What were the principles of New Criticism?

The first law of this criticism is that it shall be objective, shall cite the nature of the object, and recognize the work’s autonomy as existing for its own sake. In analyzing and evaluating a particular work, they avoid reference to the author’s biography and temperament and personal experiences, to the social conditions at the time of its production, or its psychological and moral effects on the reader. The New Criticism is often classified as a type of formalism for its focus on the literary work in isolation from its attendant’s circumstances and effects. The formalistic approach adopted by the new critics implied an awareness of form. It is seen as insensitivity to the text’s words, denotative and connotative values, implications, awareness of multiple meanings. To get the from and read in a formalistic way, we look at the overall structure, shape, interplay, tone/mood, interrelationships, denotations and connotations, contexts, images, symbols, discover what constitutes the uniqueness of the work.

Read About: What is Russian Formalism in Literature?

The principles of the New Criticism are verbal. That conceives literature to be a special kind of language whose attributes are defined by a systematic opposition to the language of science and practical and logical discourse. The explicative procedure analyzes the meanings and interactions of words, figures of speech, and symbols. The emphasis is on the “organic unity” in a successful literary work, its overall structure with its verbal meanings.
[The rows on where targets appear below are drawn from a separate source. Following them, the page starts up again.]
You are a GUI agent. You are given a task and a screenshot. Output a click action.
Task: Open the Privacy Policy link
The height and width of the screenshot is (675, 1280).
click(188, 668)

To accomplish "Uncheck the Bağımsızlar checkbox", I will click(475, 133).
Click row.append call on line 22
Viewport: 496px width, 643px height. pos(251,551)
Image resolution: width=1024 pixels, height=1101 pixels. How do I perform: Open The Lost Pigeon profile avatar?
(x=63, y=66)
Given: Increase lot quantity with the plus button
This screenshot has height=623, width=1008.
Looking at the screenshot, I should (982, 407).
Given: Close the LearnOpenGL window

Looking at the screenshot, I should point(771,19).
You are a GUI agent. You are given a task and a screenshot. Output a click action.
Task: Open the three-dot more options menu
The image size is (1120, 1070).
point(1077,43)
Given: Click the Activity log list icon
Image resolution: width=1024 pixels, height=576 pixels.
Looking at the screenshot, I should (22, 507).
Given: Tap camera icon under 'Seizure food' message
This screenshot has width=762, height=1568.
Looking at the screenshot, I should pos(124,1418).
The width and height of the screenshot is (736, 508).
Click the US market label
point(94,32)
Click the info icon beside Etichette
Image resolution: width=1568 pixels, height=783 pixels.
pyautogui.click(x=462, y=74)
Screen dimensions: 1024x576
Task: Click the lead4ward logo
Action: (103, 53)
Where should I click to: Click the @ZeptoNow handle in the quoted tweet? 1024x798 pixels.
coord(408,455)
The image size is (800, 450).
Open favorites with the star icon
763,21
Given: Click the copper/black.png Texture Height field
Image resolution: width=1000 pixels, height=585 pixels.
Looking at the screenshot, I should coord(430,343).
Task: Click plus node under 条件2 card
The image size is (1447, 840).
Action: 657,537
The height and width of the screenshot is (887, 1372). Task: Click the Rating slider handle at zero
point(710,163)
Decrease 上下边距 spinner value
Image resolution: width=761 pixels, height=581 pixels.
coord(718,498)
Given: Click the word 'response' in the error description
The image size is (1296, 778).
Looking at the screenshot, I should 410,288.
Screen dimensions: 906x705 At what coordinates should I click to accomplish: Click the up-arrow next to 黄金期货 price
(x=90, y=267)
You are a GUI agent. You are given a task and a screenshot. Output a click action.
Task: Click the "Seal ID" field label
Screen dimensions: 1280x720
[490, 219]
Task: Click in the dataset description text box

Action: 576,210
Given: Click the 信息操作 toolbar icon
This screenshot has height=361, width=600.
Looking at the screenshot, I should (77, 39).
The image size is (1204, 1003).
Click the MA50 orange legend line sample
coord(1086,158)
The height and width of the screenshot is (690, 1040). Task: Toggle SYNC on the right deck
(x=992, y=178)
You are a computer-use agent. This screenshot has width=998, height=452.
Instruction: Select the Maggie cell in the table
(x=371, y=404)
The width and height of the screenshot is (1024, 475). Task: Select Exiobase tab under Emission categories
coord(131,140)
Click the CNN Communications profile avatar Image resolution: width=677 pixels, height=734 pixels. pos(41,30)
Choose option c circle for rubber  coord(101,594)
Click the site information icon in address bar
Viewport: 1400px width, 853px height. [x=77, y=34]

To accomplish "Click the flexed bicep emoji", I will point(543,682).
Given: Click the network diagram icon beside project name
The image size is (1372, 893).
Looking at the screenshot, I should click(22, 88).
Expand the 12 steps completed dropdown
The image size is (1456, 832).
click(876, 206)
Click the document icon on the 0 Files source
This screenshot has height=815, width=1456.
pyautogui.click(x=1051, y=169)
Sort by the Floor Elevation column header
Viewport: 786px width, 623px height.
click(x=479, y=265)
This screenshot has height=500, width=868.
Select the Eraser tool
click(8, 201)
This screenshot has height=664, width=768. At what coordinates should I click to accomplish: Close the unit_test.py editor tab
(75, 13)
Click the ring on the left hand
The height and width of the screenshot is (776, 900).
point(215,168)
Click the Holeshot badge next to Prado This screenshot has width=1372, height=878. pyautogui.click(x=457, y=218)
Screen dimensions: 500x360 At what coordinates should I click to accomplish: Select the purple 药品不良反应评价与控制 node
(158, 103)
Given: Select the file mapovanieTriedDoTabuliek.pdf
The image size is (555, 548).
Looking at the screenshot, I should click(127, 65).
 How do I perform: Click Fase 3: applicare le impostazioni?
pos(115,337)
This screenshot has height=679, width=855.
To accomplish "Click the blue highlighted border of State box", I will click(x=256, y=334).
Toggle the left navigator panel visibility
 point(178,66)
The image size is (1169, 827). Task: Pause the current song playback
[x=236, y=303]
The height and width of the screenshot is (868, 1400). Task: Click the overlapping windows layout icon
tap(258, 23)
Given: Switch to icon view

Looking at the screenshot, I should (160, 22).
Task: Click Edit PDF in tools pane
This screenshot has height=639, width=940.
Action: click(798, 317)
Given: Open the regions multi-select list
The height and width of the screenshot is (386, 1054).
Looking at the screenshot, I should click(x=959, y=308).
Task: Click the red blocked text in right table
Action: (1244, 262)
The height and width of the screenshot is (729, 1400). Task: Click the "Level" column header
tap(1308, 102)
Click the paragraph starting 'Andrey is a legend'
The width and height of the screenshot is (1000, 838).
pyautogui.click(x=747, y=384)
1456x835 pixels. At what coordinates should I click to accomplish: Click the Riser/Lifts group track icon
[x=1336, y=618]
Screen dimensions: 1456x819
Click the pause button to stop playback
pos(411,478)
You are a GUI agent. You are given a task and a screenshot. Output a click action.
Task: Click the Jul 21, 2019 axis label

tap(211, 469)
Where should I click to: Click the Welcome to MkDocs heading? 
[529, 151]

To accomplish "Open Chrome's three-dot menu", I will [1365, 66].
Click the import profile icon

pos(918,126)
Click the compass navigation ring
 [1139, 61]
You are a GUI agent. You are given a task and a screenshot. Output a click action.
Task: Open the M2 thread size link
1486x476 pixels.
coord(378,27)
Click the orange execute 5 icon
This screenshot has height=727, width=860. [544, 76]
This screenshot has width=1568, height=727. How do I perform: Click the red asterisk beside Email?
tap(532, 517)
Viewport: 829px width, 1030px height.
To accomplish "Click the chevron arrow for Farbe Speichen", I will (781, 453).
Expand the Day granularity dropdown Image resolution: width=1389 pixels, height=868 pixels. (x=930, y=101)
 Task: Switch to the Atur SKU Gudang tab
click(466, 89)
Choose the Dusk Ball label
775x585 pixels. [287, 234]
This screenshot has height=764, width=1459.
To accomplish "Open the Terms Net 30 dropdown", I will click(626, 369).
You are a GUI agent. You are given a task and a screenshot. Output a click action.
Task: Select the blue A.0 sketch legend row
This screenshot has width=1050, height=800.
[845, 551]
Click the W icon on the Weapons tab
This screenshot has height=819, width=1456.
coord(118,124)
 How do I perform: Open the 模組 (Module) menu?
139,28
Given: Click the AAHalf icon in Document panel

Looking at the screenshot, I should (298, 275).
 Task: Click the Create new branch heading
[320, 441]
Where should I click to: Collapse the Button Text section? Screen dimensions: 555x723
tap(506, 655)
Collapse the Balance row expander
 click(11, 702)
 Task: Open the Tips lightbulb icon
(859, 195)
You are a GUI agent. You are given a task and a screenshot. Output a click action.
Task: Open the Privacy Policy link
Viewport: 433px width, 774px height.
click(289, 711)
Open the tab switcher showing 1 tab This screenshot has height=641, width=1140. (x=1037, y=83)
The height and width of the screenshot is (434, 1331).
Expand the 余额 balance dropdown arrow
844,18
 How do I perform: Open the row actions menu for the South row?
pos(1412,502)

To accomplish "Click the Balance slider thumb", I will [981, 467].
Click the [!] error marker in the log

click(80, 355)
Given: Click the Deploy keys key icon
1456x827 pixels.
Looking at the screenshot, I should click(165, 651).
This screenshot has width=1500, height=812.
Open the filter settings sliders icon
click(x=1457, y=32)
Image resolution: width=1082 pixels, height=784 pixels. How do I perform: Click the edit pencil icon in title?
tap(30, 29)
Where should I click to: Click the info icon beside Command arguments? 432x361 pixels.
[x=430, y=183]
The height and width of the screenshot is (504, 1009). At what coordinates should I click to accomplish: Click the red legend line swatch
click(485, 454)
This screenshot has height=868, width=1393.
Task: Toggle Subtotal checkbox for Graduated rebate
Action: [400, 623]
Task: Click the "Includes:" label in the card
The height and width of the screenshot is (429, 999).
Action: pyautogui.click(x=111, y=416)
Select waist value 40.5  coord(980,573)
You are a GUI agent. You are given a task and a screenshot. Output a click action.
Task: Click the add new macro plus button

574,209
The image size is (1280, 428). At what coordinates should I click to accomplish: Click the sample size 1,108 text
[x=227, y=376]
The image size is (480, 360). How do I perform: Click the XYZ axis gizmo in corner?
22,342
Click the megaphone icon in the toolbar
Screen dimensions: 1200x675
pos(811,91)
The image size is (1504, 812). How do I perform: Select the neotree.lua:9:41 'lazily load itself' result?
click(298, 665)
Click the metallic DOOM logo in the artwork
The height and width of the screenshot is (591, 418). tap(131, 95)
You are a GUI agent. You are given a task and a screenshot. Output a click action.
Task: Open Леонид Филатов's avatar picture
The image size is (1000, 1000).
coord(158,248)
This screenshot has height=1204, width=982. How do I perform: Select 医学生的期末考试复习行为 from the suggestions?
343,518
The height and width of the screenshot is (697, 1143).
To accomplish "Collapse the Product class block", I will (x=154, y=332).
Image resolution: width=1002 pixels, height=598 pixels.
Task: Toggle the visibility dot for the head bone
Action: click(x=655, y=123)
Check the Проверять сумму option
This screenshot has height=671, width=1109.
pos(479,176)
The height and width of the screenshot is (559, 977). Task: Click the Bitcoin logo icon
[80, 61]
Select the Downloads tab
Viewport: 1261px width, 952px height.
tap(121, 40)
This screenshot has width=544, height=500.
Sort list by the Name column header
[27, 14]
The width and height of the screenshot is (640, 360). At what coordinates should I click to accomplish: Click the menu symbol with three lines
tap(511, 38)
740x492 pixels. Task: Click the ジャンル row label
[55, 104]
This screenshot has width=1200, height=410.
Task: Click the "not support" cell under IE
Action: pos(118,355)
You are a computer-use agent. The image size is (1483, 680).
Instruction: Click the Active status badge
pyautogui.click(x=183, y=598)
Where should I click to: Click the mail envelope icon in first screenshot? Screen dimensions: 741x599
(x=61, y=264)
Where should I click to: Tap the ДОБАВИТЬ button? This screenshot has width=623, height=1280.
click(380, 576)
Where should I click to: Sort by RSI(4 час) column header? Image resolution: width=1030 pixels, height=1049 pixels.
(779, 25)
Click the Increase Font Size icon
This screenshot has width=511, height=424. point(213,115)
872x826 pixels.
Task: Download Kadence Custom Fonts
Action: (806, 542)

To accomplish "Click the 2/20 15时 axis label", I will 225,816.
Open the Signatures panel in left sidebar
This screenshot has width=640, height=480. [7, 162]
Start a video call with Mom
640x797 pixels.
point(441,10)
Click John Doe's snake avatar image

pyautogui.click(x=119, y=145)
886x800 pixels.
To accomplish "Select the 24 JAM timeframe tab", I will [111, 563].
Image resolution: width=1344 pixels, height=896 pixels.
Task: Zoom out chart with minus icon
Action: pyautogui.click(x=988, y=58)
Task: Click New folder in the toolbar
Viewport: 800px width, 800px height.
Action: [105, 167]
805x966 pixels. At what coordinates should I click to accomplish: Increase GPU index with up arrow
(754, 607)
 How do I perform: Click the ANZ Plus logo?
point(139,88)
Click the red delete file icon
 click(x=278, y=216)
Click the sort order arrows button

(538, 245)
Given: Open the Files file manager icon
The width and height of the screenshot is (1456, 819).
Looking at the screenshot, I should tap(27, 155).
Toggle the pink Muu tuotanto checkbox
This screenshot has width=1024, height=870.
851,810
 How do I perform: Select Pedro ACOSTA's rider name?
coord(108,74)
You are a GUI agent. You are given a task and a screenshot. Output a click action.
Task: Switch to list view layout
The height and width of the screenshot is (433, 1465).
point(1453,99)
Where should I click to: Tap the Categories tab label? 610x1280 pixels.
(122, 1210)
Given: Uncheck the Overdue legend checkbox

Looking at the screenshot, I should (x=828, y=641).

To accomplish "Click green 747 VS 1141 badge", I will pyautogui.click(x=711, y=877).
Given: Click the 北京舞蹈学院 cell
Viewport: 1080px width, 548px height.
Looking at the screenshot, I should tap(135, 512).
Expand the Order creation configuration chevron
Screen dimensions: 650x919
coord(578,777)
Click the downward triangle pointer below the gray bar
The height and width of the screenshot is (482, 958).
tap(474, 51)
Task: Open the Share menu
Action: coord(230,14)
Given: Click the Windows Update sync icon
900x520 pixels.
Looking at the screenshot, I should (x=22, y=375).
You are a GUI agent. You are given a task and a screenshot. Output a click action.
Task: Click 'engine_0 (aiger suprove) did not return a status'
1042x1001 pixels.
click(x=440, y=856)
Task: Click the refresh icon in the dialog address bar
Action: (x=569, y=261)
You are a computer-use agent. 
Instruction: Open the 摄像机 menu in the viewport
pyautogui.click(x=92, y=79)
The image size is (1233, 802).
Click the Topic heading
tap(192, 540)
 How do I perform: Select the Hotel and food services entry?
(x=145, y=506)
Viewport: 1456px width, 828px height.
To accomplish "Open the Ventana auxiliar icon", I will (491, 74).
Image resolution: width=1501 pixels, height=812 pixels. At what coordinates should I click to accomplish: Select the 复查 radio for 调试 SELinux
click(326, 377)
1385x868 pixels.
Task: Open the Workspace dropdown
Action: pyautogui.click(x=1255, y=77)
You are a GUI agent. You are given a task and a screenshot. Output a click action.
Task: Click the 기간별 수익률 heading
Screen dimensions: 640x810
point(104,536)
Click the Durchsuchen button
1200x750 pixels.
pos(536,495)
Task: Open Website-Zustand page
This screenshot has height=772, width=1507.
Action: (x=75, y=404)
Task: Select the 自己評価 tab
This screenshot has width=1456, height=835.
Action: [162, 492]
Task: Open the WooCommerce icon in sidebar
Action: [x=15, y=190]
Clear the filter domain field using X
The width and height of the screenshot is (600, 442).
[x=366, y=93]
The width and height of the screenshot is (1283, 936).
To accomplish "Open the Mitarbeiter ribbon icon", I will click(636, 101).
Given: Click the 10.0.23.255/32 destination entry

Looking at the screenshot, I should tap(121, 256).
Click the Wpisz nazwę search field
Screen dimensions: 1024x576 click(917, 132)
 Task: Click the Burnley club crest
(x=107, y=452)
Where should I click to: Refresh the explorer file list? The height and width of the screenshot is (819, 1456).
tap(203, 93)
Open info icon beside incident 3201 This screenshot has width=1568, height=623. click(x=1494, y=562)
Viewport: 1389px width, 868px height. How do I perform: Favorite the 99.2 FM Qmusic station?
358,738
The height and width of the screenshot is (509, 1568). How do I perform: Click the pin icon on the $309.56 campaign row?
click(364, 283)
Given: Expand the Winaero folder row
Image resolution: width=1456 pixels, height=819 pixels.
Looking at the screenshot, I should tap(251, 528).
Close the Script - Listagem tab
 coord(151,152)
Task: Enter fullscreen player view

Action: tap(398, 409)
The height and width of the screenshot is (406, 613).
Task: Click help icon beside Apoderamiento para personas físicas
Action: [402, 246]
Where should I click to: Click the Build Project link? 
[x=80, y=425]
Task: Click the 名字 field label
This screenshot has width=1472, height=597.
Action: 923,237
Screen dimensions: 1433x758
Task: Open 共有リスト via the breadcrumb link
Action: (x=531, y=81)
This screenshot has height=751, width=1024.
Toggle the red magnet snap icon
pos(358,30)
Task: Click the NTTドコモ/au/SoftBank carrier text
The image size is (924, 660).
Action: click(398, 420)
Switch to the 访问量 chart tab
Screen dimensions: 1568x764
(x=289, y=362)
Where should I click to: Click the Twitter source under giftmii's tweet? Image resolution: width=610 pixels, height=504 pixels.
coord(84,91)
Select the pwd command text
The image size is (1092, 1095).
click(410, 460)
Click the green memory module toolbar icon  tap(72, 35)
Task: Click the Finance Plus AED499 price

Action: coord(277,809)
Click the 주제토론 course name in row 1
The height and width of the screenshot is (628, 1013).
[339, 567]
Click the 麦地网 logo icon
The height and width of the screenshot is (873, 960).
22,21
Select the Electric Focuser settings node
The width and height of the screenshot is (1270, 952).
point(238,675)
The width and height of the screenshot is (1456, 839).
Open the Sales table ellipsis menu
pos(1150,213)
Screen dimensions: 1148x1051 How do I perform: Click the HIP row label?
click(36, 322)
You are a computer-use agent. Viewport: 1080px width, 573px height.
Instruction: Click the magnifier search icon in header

The third principle focuses on the essential components of any literary work of literature, whether lyric, narrative, or dramatic, are conceived to be words, images, and symbols rather than character, thought, and plot. These linguistic elements, whatever the genre, are often said to be organized around a central and humanly significant theme and to manifest high literary value to the degree of “tension,” “irony,” and “paradox,” in achieving a “reconciliation of diverse impulses” or an “equilibrium of opposing forces”; that is what Abrams writes in his book “A Glossary of Literary Terms.”

The new critics distrusted paraphrase. Because it necessarily means the loss of the context, of the poem’s experience, and hence of the poem’s whole meaning. For the New Critics, paraphrase was, as Brooks put it in The Well Wrought Urn, a ‘heresy.’ As well as the ‘heresy of paraphrase,’ there are two major textual approaches associated with New Criticism. These are the ‘intentional fallacy’ and ‘affective fallacy.’ Both were developed in essays published by Wimsatt in collaboration with Monroe Beardsley, were collected in The Verbal Icon.

Intentional fallacy signifies what is claimed to be the error of interpreting and evaluating a literary work by reference to evidence, outside the text itself, for the intention- the design and purposes- of its author.

Furthermore, on the other hand, affective fallacy signifies confusion between the poem and the results (what it is and what it does)’. It is the error of evaluating a poem by its effects – especially its emotional effects –upon the reader. As a result of this fallacy, “the poem itself, as an object of specifically critical judgment, tends to disappear,” so that criticism “ends in impressionism and relativism.”